News From Terre Haute, Indiana

October 30, 2012

Valley Red Cross volunteers helping Sandy’s victims

Arthur Foulkes
The Tribune-Star

TERRE HAUTE — As “Sandy” roared outside, Terre Haute Red Cross volunteer Wendy Taylor worked Monday to help New York City-area residents who have been driven from their homes.

Taylor is one of eight Wabash Valley Red Cross volunteers on the east coast helping deal with the powerful storm.

“The lights keep flickering,” Taylor said in a late-Monday evening telephone interview from inside the teachers’ lounge of a Mount Vernon, N.Y. middle school converted into a shelter. The middle school is about 10 miles north of Manhattan and was the only building in the area with power late Monday, Taylor said.

There were nearly 30 people utilizing the shelter Monday evening, Taylor reported. More people were expected, she said.

“It just keeps blowing and blowing [outside],” Taylor said. “You think it’s going to let up and it still is blowing sideways like crazy.”

Farther inland, volunteers Don and Virginia Gorrell, who also left the Terre Haute area over the weekend, are in Harrisburg, Pa. waiting out the powerful storm. On Monday, they drove a Red Cross emergency response vehicle to area shelters and could feel Sandy battering their truck.

“The wind was bouncing us around pretty good,” said Don late Monday, speaking from a Harrisburg-area motel.

Taylor and the Gorrells are veteran Red Cross volunteers. They all were part of the Wabash Valley Red Cross response to Hurricane Isaac in August.

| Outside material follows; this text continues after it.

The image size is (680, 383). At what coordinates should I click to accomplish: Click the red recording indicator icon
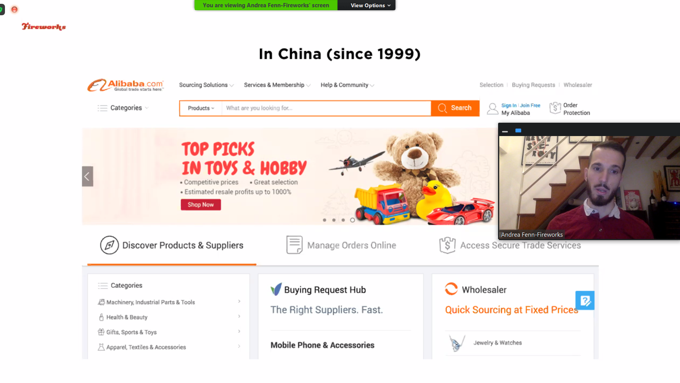click(x=14, y=10)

“We’re pretty much in the center of it,” Gorrell said. “The eye is coming pretty much right at us.”

Taylor, whose husband, Jim, and three daughters are awaiting her safe return, said the New York-area residents who have come into the shelter are grateful for the help, but also annoyed at the disruption the storm has caused to their normal lives.

“We have electricity. We’re safe and warm and we have food. We have cots to sleep on tonight,” Taylor said. “There was a guy who wanted to sing me a song and said a little prayer. He was just so thankful that we were there and able to help him,” she said.